• Cambrian;
  • echinoderms;
  • functional anatomy;
  • phylogeny;
  • stereom

The early Middle Cambrian Monastery Creek Phosphorite (Beetle Creek Formation, Queensland, Australia) contains an assemblage of disarticulated echinoderm ossicles that are exquisitely preserved. Amongst this material we recognize pelmatozoan brachials, radials, basals and holomeric columnals. Although we cannot reconstruct the complete animal with precision, these elements represent the oldest known pelmatozoan with crinoid-like appendages. Key elements include isotomously to heterotomously branched uniserial appendage plates with a tripartite adoral food groove, a longitudinal central canal interpreted as housing entoneural nerve, and differentiated articulation facets.
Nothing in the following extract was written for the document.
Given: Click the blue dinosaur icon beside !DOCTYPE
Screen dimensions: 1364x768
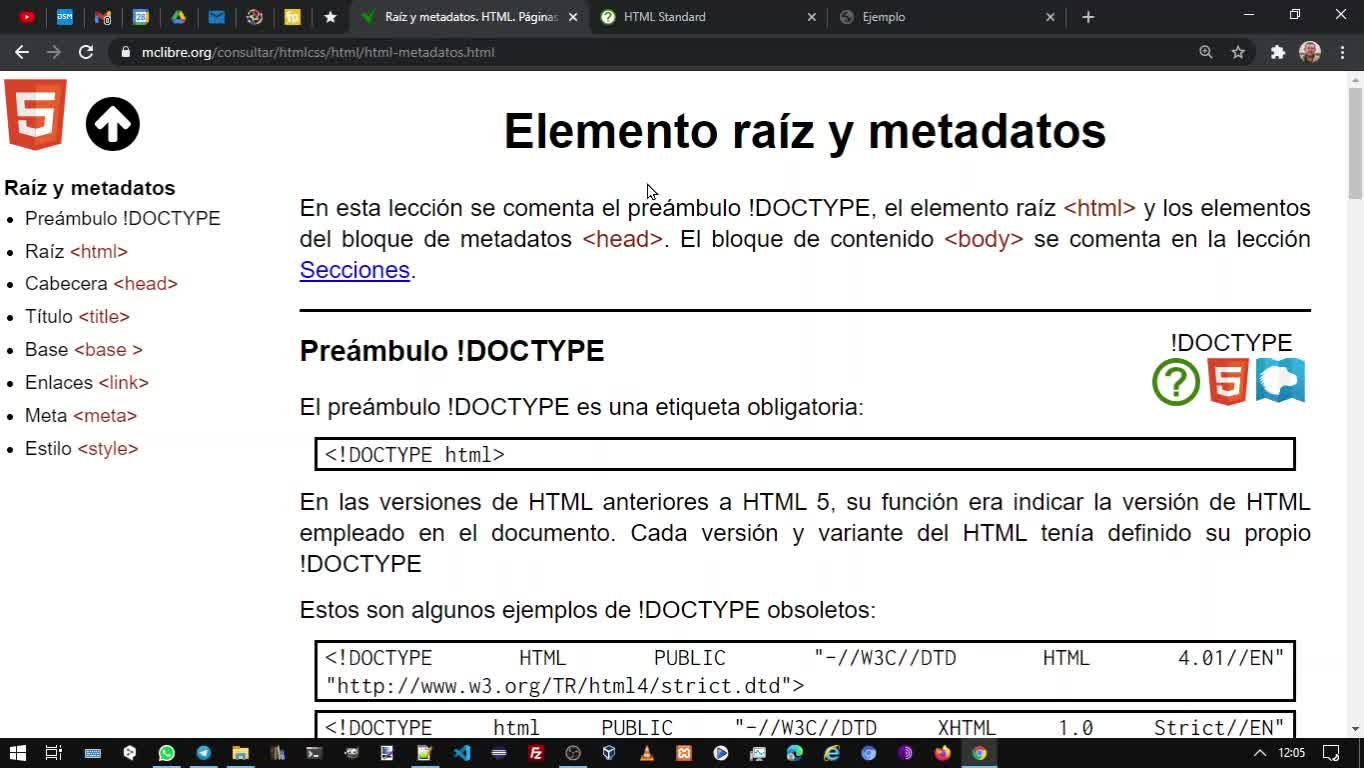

There are also epispire-bearing radials bearing one to four arm insertion-facets, each one pierced by a central neural canal. These canals run internal towards the oral area beneath the external food groove. Co-occuring material includes single truncated cone-shaped basals and holomeric columnals, both with a similar articulation pattern, and irregular, epispire-bearing thecal plates. This mosaic of crinozoan (uniserial isotomous to heterotomous arms with neural canal), blastozoan (epispire-bearing thecal plates, appendage leading to oral thecal food groove without direct connection with body cavity) and apomorphic characters (circumoral instead of basal entoneural plexus) is unexpected and demonstrates that crinoid-like pelmatozoans with uniserial, branched arms appeared significantly earlier than the Tremadocian, when the first articulated crinoid skeletons are found. It also raises questions about the polyphyletic appearance of feeding appendages among pelmatozoan echinoderms.